For context, I have this .htaccess code reformatting my urls :

RewriteEngine On

##### FORCE SECURE URL
RewriteCond %{HTTPS} !=on
RewriteRule ^(.*)$ https://%{HTTP_HOST}%{REQUEST_URI} [L,R=301,NE]

##### REMOVE /PAGES FROM URL
RewriteCond %{REQUEST_FILENAME} !-f
RewriteCond %{REQUEST_FILENAME} !-d
RewriteCond %{REQUEST_URI} !^/pages/
RewriteRule ^(.*)$ /pages/$1

##### REMOVE .PHP FROM URL
RewriteCond %{REQUEST_FILENAME} !-d
RewriteCond %{REQUEST_FILENAME}\.php -f
RewriteRule ^(.*)$ $1.php

What it does is :

  • Redirects all regular connections to secure ones (http:// to https://)
  • Makes it possible to access pages with or without the location of their folder in the url (/pages)
  • Makes it possible to access pages with or without the file extension in the url (.php)

(Additionally, since I don't usually include "www" in my advertising, I favor the non-www version of the url over the one with it.)

As a result from all that, every page can be accessed at least half a dozen different ways.

Ideally, I'd like "domain.com/page" to be the recognized format.

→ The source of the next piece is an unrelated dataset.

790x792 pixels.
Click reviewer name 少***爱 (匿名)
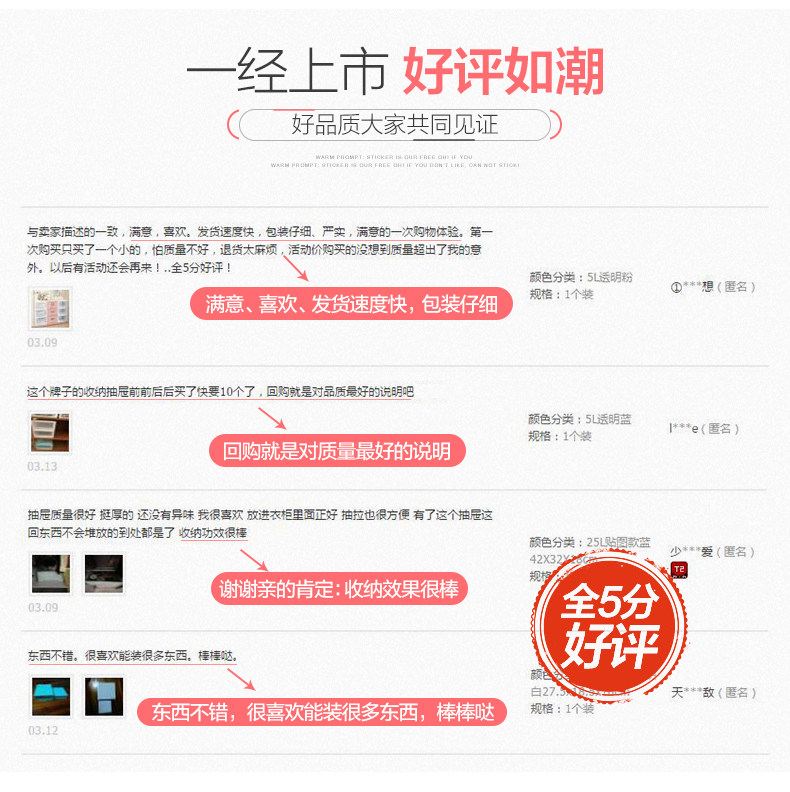(x=712, y=552)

The shorter the better, IMO.

But I'm still not sure which of these 3 syntaxes would be best to include in the rel="canonical" link (or if the 3rd one would even work) :

In a perfect world, all links would lead to "domain.com/page" (in secure mode). I'm just not 100% sure of the syntax to get there. In fact, if I knew how to rewrite that .htaccess code to redirect to the correct syntax of the url (instead of allowing all versions of the url to work, as it currently does) I just might.

Thanks in advance!

This topic has been closed for replies.
Correct answer Paul-M

If you want to use NON www. then this is your canonical tag format

<link rel="canonical" href="https://domain.com/page">

Also in htaccess you can use a combined rule to force all URLs onto https and any www. requests to the equivelant non www.

Replace this

RewriteCond %{HTTPS} !=on
RewriteRule ^(.*)$ https://%{HTTP_HOST}%{REQUEST_URI} [L,R=301,NE]

With this:

RewriteCond %{HTTPS} off [OR]

RewriteCond %{HTTP_HOST} ^www\. [NC]

RewriteCond %{HTTP_HOST} ^(?:www\.)?(.+)$ [NC]

RewriteRule ^ https://%1%{REQUEST_URI} [L,NE,R=301]

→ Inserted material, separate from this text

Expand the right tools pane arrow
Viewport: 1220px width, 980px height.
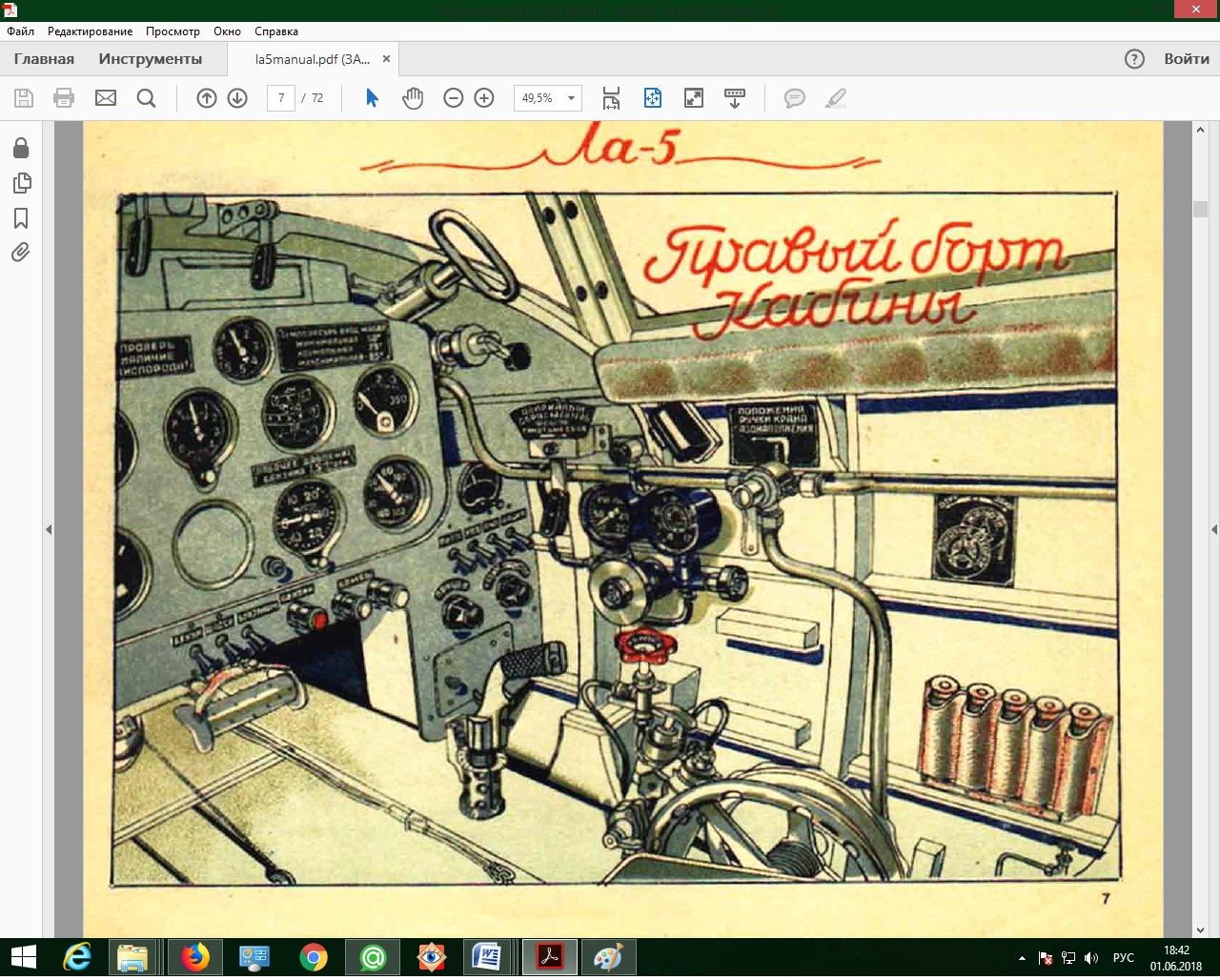(1213, 529)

You can also set your preferred domain in Google Search Console (in site settings) to tell Google your preferred format, which in your case, is in the format https://domain.com - *Note you may need to switch the old version of Google Search Console first to do this.

2 replies

Paul-MCorrect answer
Legend
April 1, 2019

If you want to use NON www. then this is your canonical tag format

<link rel="canonical" href="https://domain.com/page">

Also in htaccess you can use a combined rule to force all URLs onto https and any www. requests to the equivelant non www.

Replace this

RewriteCond %{HTTPS} !=on
RewriteRule ^(.*)$ https://%{HTTP_HOST}%{REQUEST_URI} [L,R=301,NE]

With this:

RewriteCond %{HTTPS} off [OR]

RewriteCond %{HTTP_HOST} ^www\. [NC]

RewriteCond %{HTTP_HOST} ^(?:www\.)?(.+)$ [NC]

RewriteRule ^ https://%1%{REQUEST_URI} [L,NE,R=301]

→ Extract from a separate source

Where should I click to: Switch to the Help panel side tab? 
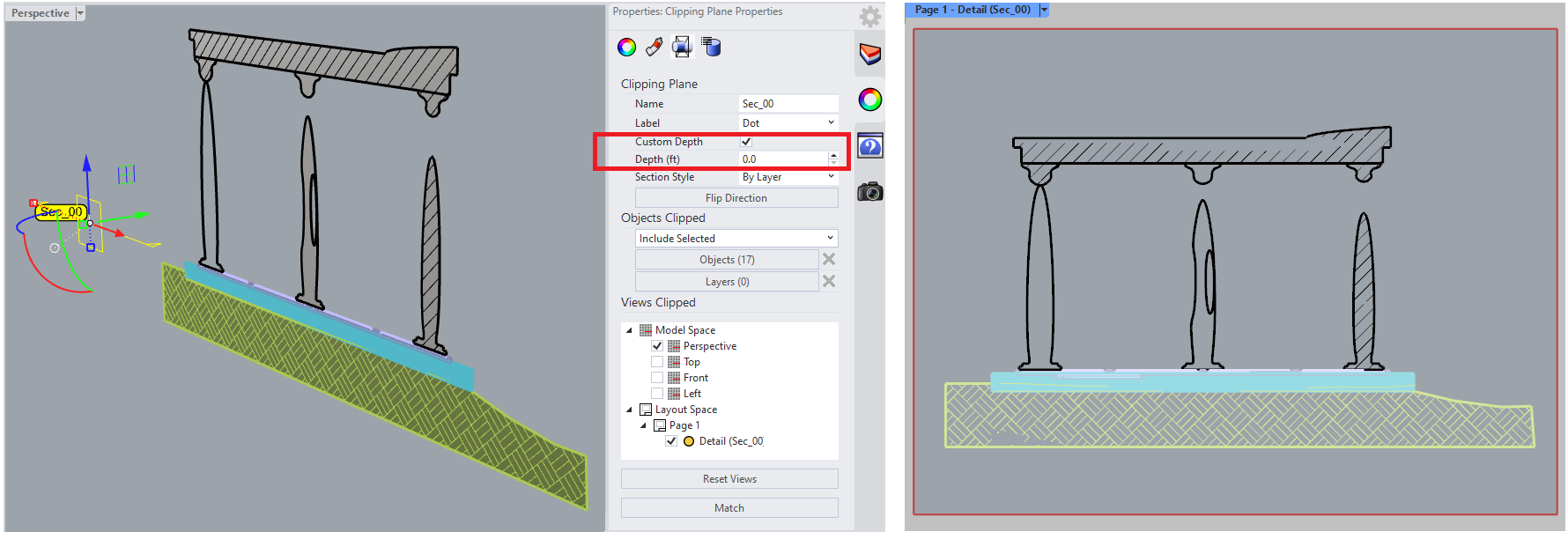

You can also set your preferred domain in Google Search Console (in site settings) to tell Google your preferred format, which in your case, is in the format https://domain.com - *Note you may need to switch the old version of Google Search Console first to do this.

Paul-M - Community Expert
Nancy OShea
Community Expert
Community Expert
March 31, 2019

According to  Google, you should use the secure protocol and path to the page.